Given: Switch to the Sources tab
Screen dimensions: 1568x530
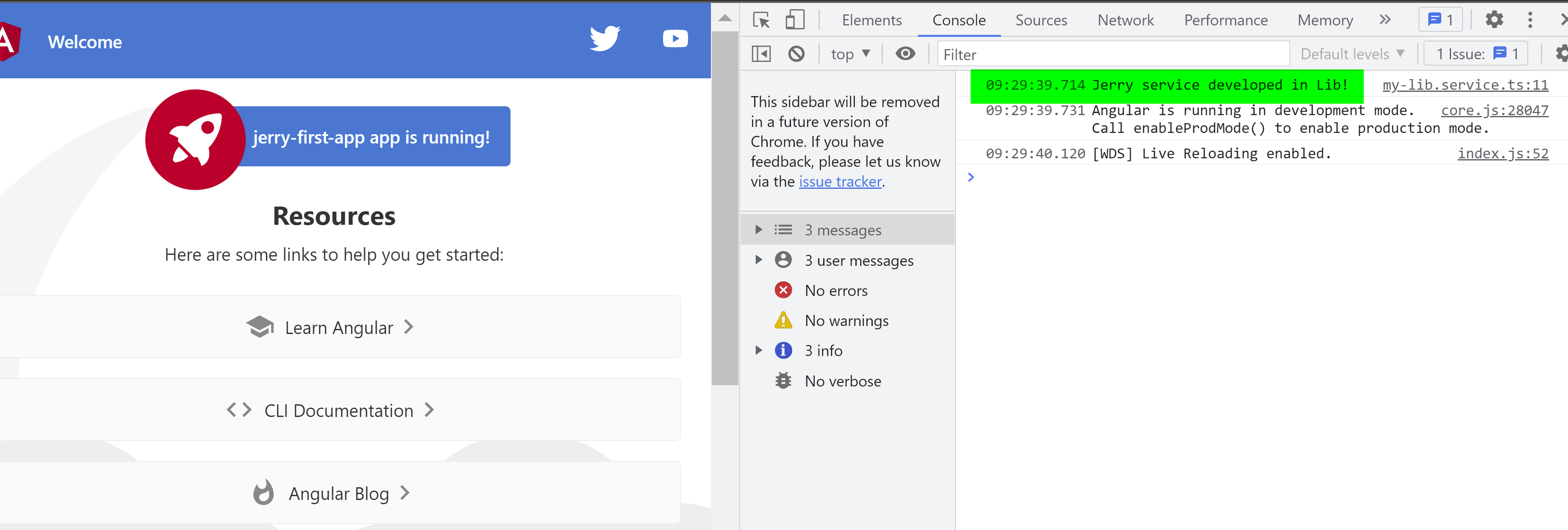Looking at the screenshot, I should (x=1041, y=20).
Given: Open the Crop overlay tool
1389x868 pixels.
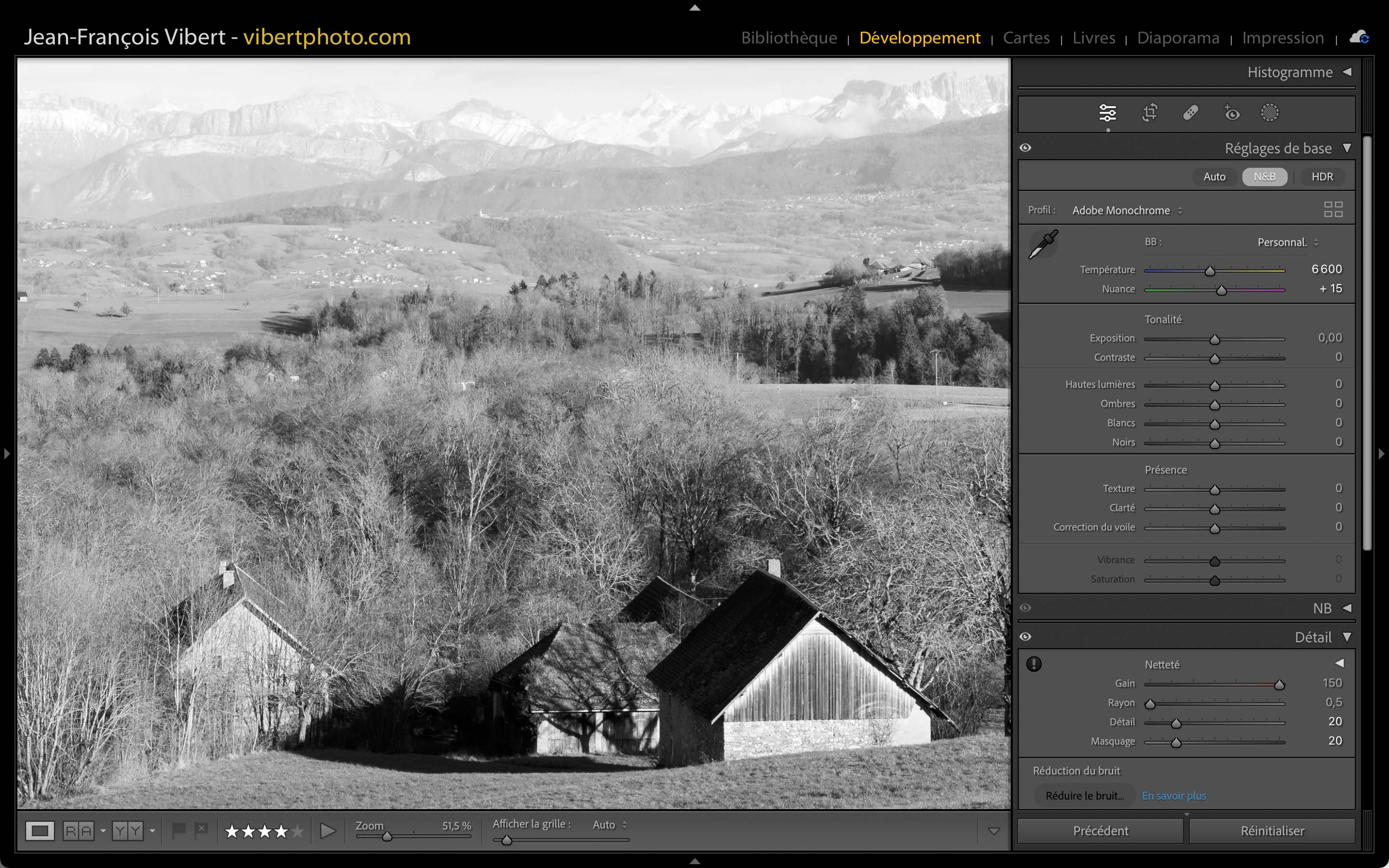Looking at the screenshot, I should pyautogui.click(x=1149, y=113).

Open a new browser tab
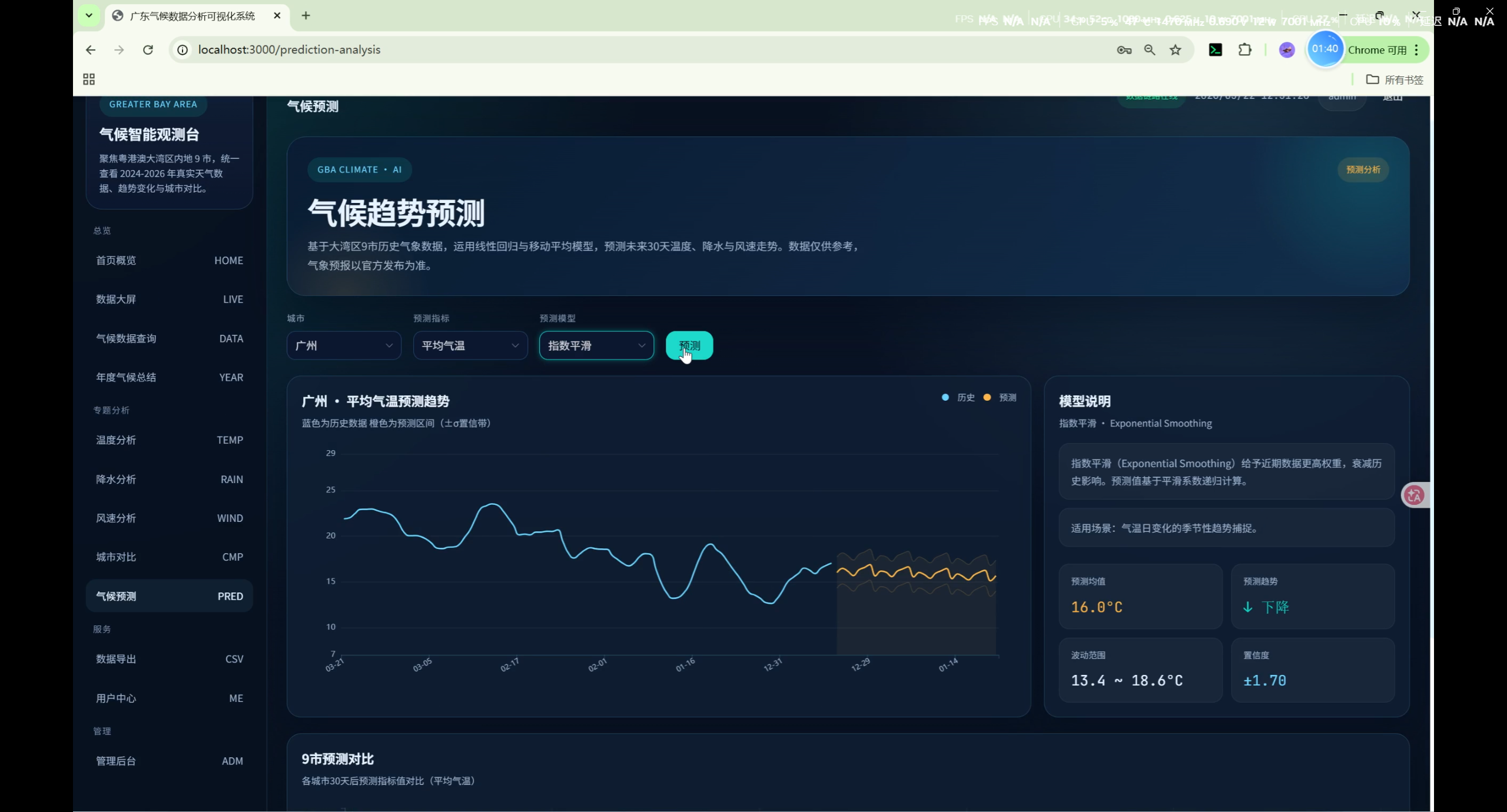tap(306, 16)
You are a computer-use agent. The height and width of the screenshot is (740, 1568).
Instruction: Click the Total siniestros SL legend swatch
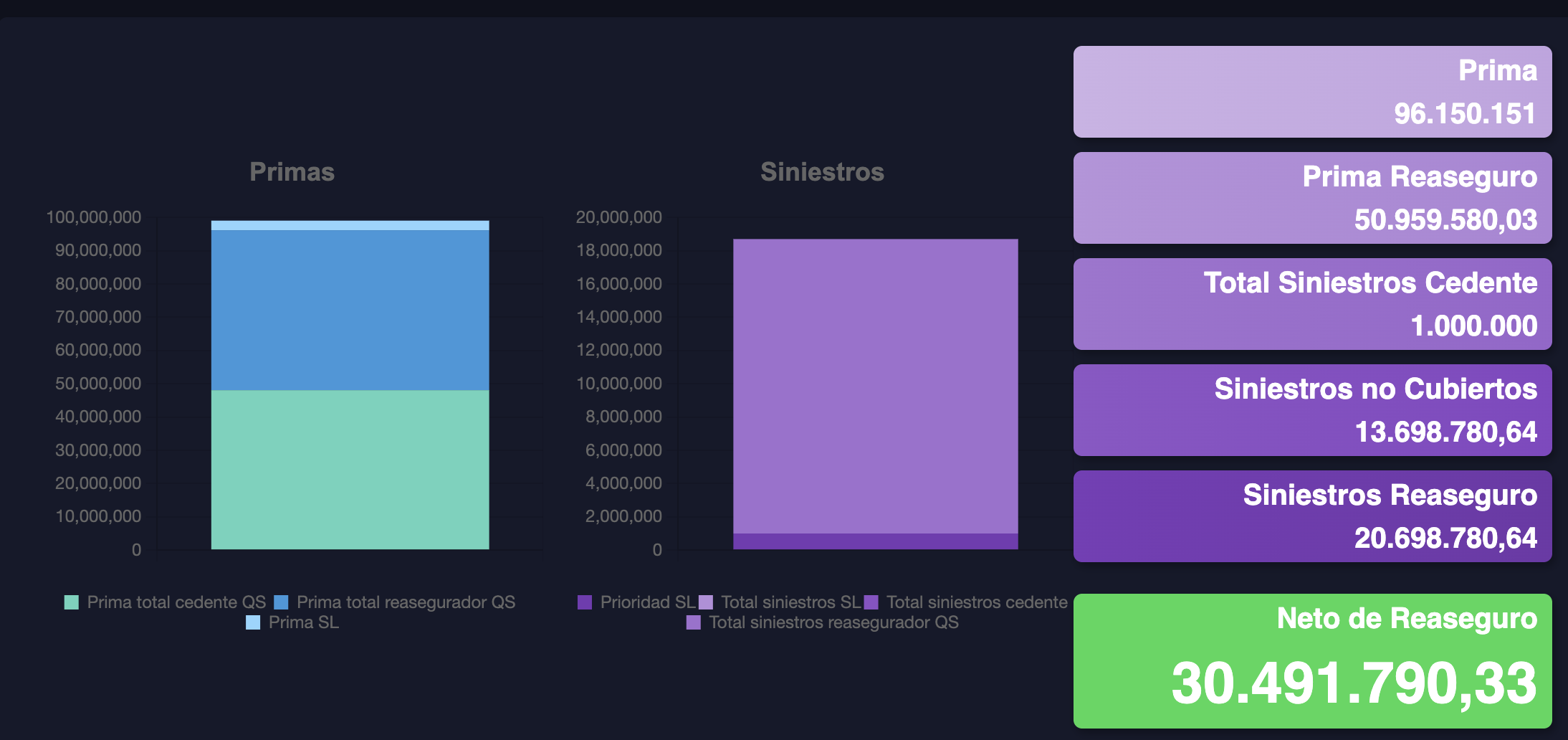[x=705, y=602]
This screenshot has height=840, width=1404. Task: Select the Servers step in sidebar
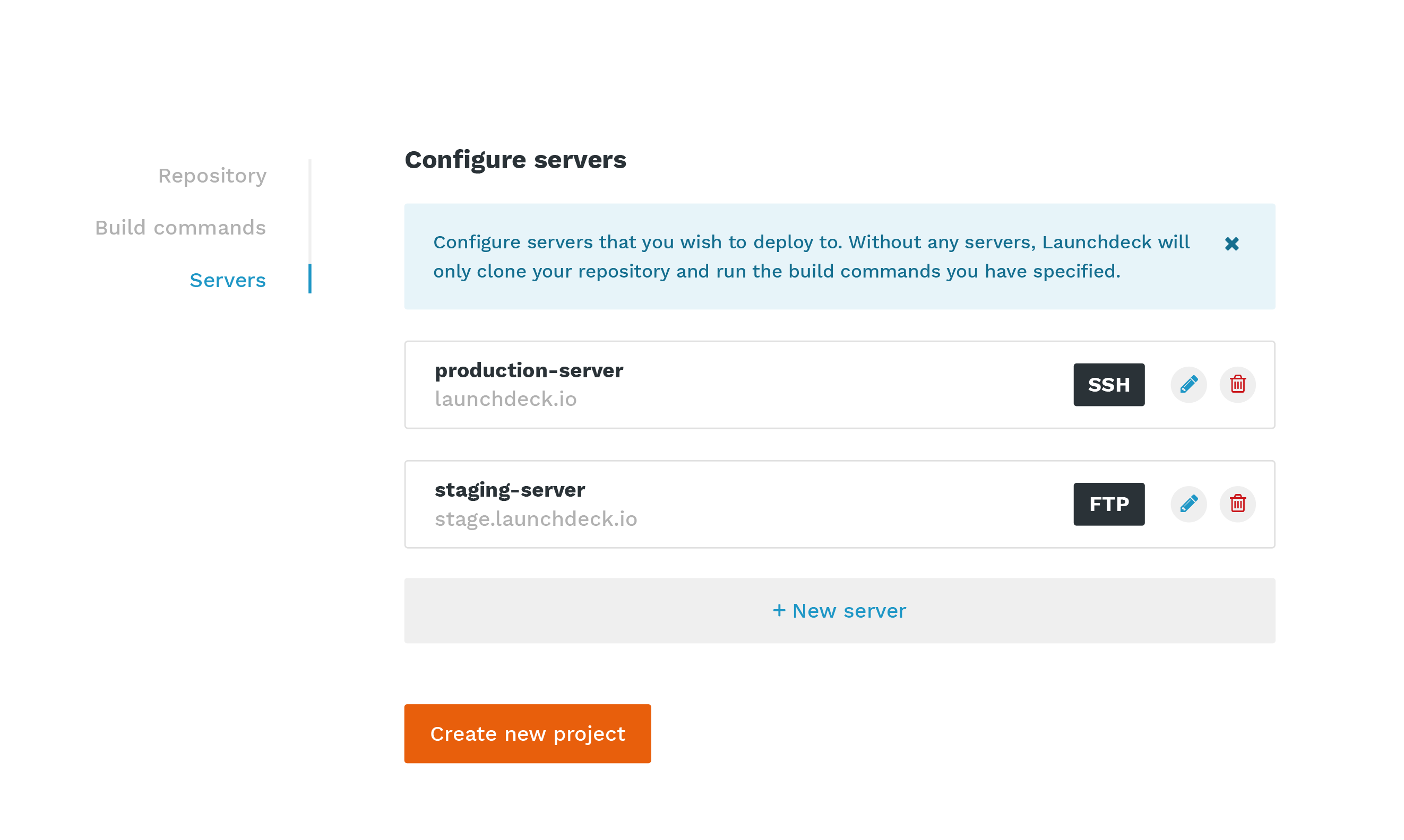click(x=227, y=280)

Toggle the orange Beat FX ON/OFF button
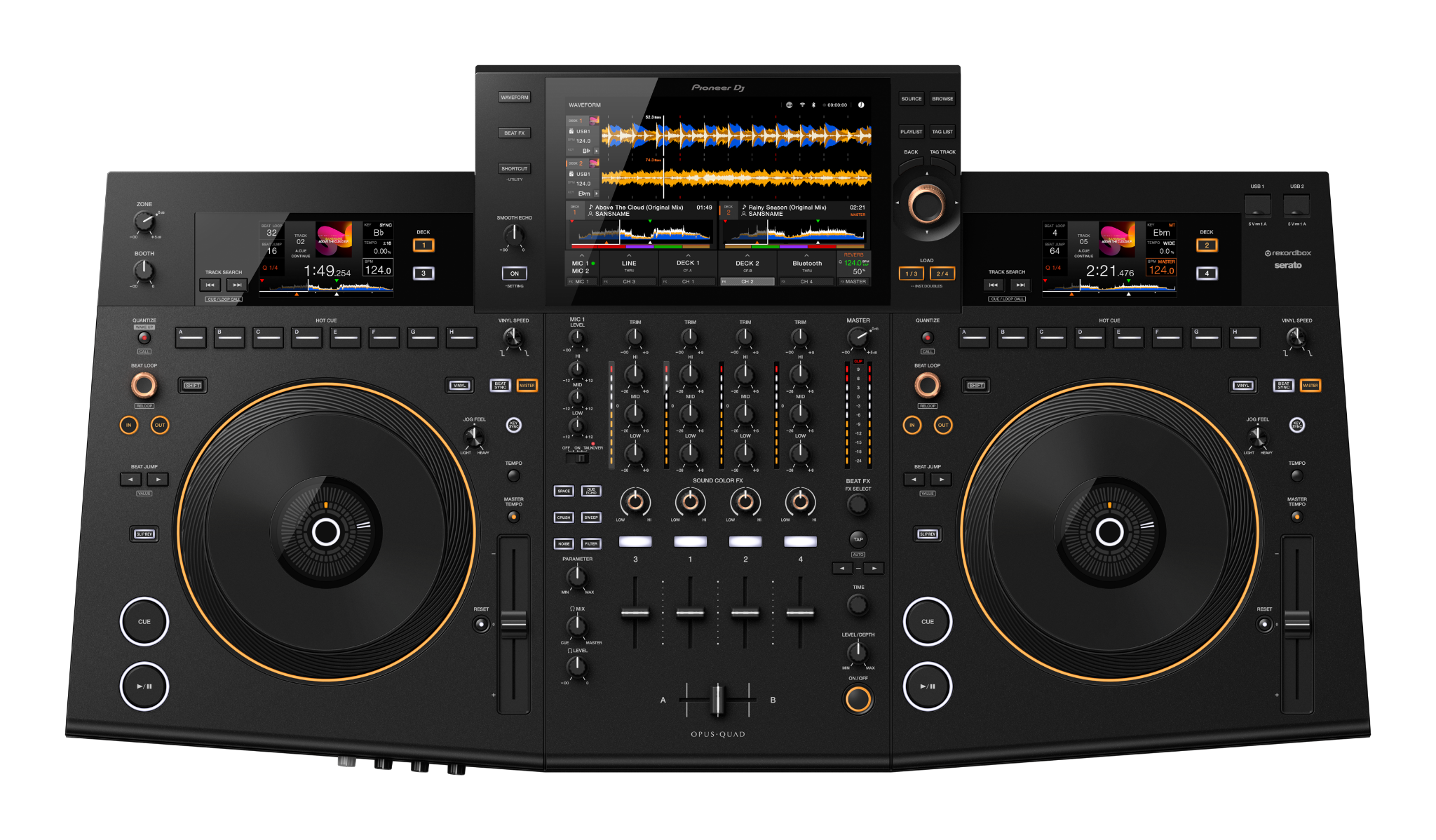tap(858, 699)
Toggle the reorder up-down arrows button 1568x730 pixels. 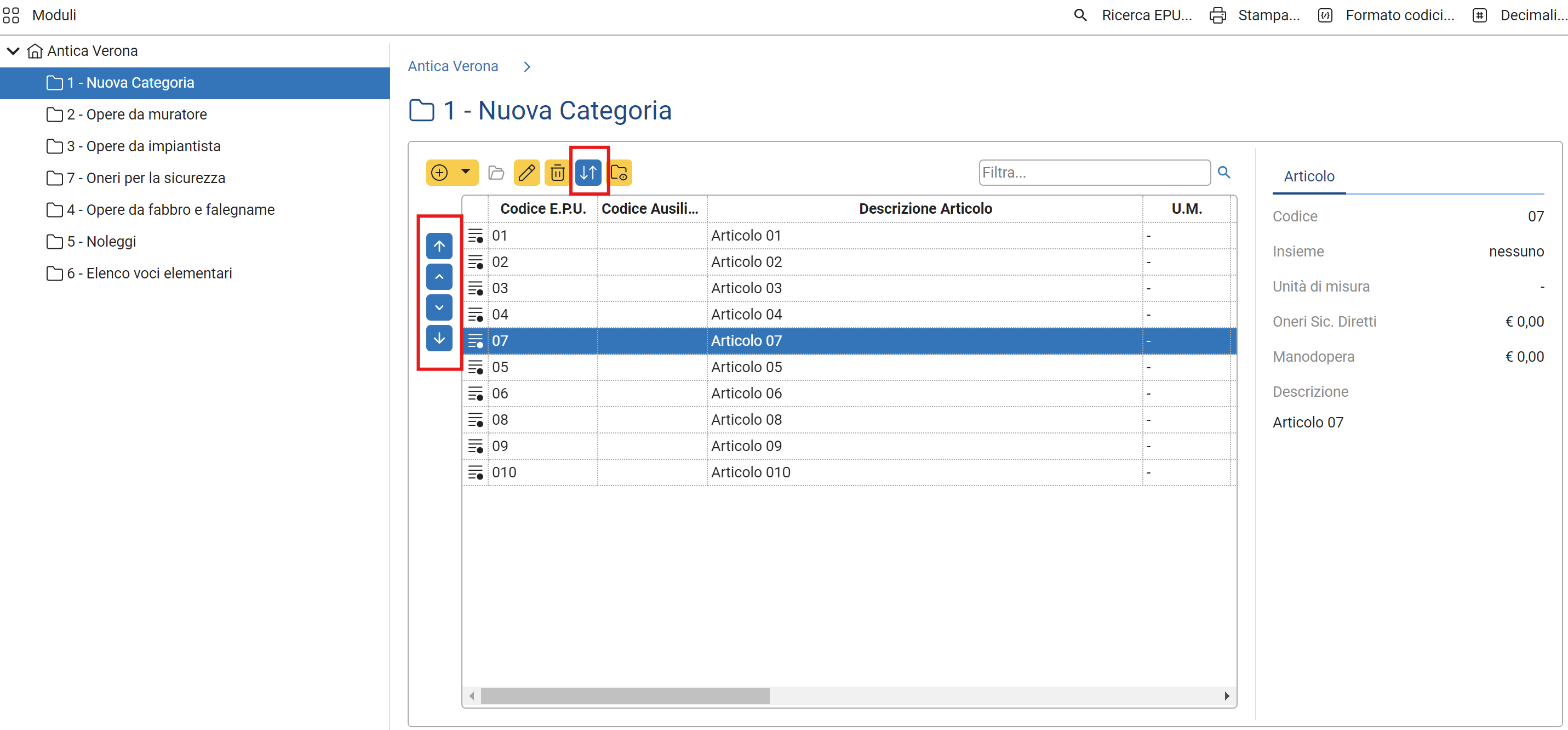[x=588, y=172]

Task instructions - For the word "Given", find all matching lines in the entries above and copy them out.

Result of this task -
Given: Switch to the Sources tab
Given: Open the Crop overlay tool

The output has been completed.